Menurut Vo Thi To Hi, seorang dokter dengan gelar Master dan spesialis nutrisi di Kota Ho Chi Minh, cuaca panas dengan suhu antara 30-40 derajat Celcius merupakan "zona bahaya" bagi keamanan pangan, karena banyak jenis bakteri dapat berlipat ganda hanya dalam 20-30 menit.
Untuk melindungi kesehatan keluarga Anda selama musim panas, Dokter Hi menyarankan untuk mengingat tiga hal yang "tidak boleh" dilakukan berikut ini.
Jangan biarkan makanan yang sudah dimasak terlalu lama di luar.
Ini adalah kesalahan paling umum di musim panas. Banyak keluarga memiliki kebiasaan memasak dalam jumlah besar untuk dimakan sepanjang hari, membiarkan makanan di atas meja selama berjam-jam tanpa pendingin. Namun, pada suhu luar ruangan di atas 32-35 derajat Celcius, makanan yang sudah dimasak sebaiknya hanya dibiarkan di luar ruangan maksimal sekitar 1 jam. Setelah waktu tersebut, bakteri mulai berkembang biak dengan cepat dan dapat menghasilkan racun yang menyebabkan keracunan makanan.
Secara khusus, makanan kaya protein seperti daging, ikan, makanan laut, telur, produk susu, atau makanan dengan kandungan air tinggi adalah yang paling mudah rusak.
Ketika makanan menunjukkan tanda-tanda bau yang tidak biasa, berlendir, perubahan warna, atau rasa yang aneh, orang sama sekali tidak boleh ragu untuk terus mengonsumsinya.

2. Hindari memanaskan ulang makanan berkali-kali.
Banyak orang berpikir bahwa merebus makanan kembali saja sudah membuatnya aman. Namun, menurut Dr. Hi, beberapa racun yang dihasilkan oleh bakteri tidak sepenuhnya hancur bahkan setelah dipanaskan kembali secara menyeluruh.
Memanaskan ulang makanan berkali-kali juga mengurangi nilai gizinya dan meningkatkan risiko kontaminasi bakteri selama penyimpanan.
Para ahli menyarankan untuk membagi makanan menjadi porsi yang lebih kecil sebelum dimasukkan ke dalam kulkas agar lebih cepat dingin, dan hanya memanaskan kembali secukupnya untuk setiap kali makan daripada memanaskan kembali seluruh panci beberapa kali.
3. Jangan biarkan makanan terpapar atau tidak tertutup.

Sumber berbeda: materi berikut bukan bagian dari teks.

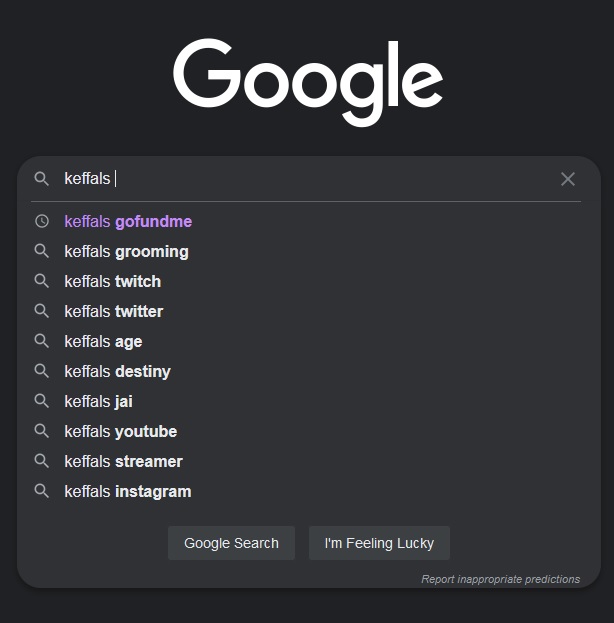Screen dimensions: 614x623
Task: Clear the search box with X icon
Action: tap(568, 179)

Dalam cuaca panas dan lembap, makanan yang dibiarkan terbuka mudah terkontaminasi oleh bakteri dari lingkungan, debu, atau serangga. Banyak kasus keracunan makanan terjadi hanya karena makanan tidak ditutup dengan benar saat dibiarkan di luar atau di dalam lemari es. Orang-orang harus menyimpan makanan dalam wadah kedap udara, menutupnya dengan hati-hati, dan segera mendinginkannya setelah dimasak.
Selain itu, para ahli menyarankan untuk memprioritaskan memasak makanan secukupnya dan menghindari menimbun makanan dalam jumlah besar sepanjang hari untuk mengurangi risiko pembusukan.
Dr. Hi juga mencatat bahwa dalam cuaca panas, keracunan makanan mudah "disamarkan" sebagai gejala yang umum seperti serangan panas atau gangguan pencernaan.
Gejala umum meliputi mual, muntah, sakit perut, diare, kelelahan, pusing, atau demam ringan. Gejala-gejala ini tidak spesifik, sehingga banyak orang cenderung mengabaikannya.
Orang-orang harus mempertimbangkan kemungkinan keracunan makanan jika mereka mengalami gejala seperti: muntah atau diare yang sering setelah makan; kram perut yang parah; gejala muncul dalam beberapa jam hingga 24 jam setelah makan; dan beberapa orang mengonsumsi hidangan yang sama dan menunjukkan gejala yang serupa.
Jika muntah dan diare berlanjut, terutama pada anak kecil, lansia, atau mereka yang memiliki kondisi kesehatan tertentu, penanganan medis segera diperlukan untuk mencegah dehidrasi dan komplikasi berbahaya.